The company said on Aug. 7 that it had received early tenders for $419.83 million of notes in that set of offers.

Specifically, Cox received tenders for $35.56 million of its $100 million of outstanding 6.85% notes due 2018, $314.46 million of its $750 million of outstanding 6.25% notes due 2018 and $69,809,000 of its $600 million of outstanding 9.375% notes due 2019 as of 5 p.m. ET on Aug. 4, with settlement on Aug. 8.

Pricing for the 6.85% notes is $1,023.88 per $1,000 principal amount, for the 6.25% notes is $1,037.49 per $1,000 principal amount and for the 9.375% notes is $1,102.72 per $1,000 principal amount.

The levels were set at 11 a.m. ET on Aug. 7.

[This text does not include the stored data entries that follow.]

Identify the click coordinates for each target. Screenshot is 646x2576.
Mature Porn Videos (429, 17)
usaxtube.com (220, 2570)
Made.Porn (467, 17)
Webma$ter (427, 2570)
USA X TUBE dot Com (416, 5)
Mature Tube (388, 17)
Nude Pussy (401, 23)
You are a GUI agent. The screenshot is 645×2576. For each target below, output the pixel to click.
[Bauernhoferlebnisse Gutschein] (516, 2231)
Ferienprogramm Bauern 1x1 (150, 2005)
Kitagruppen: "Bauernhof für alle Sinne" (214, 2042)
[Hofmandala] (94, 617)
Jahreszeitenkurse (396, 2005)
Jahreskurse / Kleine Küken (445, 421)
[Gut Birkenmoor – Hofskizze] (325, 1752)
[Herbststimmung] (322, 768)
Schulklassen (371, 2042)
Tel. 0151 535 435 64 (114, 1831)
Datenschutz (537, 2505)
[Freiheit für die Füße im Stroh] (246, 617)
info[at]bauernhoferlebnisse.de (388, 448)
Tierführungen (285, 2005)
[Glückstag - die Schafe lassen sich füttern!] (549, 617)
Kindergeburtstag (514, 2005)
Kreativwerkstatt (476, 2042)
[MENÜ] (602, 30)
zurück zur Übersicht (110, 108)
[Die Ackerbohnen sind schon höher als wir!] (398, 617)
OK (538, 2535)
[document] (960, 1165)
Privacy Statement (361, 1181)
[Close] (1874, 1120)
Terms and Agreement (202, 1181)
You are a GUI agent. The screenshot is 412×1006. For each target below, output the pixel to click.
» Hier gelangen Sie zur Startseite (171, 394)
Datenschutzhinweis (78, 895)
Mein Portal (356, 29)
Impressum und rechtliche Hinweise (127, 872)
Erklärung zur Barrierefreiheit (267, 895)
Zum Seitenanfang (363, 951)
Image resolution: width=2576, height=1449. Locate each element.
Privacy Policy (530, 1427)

The any-and-all tender offer continues until 11:59 p.m. ET on Aug. 18, and final settlement will take place on Aug. 21.

Cox intends to redeem any notes remaining outstanding after the any-and-all tender using the notes’ make-whole call provision.

Pricing for the any-and-all offers was set by using a fixed spread over the yield based on the bid-side price of a reference Treasury security at 11 a.m. ET on Aug. 7.

The reference Treasury is the 0.875% Treasury due Jan. 15, 2018 for the 6.85% notes, the 1% Treasury due May 31, 2018 for the 6.25% notes and the 1.125% Treasury due Jan. 15, 2019 for the 9.375% notes.

The fixed spread is 20 bps for the 6.85% notes, 35 bps for the 6.25% notes and 75 bps for the 9.375% notes.

The total amounts include an early tender premium of $30.00 per $1,000 principal amount of notes tendered by the early tender deadline.

Holders will also receive accrued interest up to but excluding the settlement date.

The dealer managers are J.P. Morgan Securities LLC (866 834-4666 or 212 834-3424), RBC Capital Markets, LLC (877 381-2099 or 212 618-7822) and Wells Fargo Securities, LLC (866 309-6316 or 704 410-4760).

The tender agent and information agent is D.F. King & Co., Inc. (866 620-2536 or 212 269-5550).

Cox is a broadband communications and entertainment company based in Atlanta.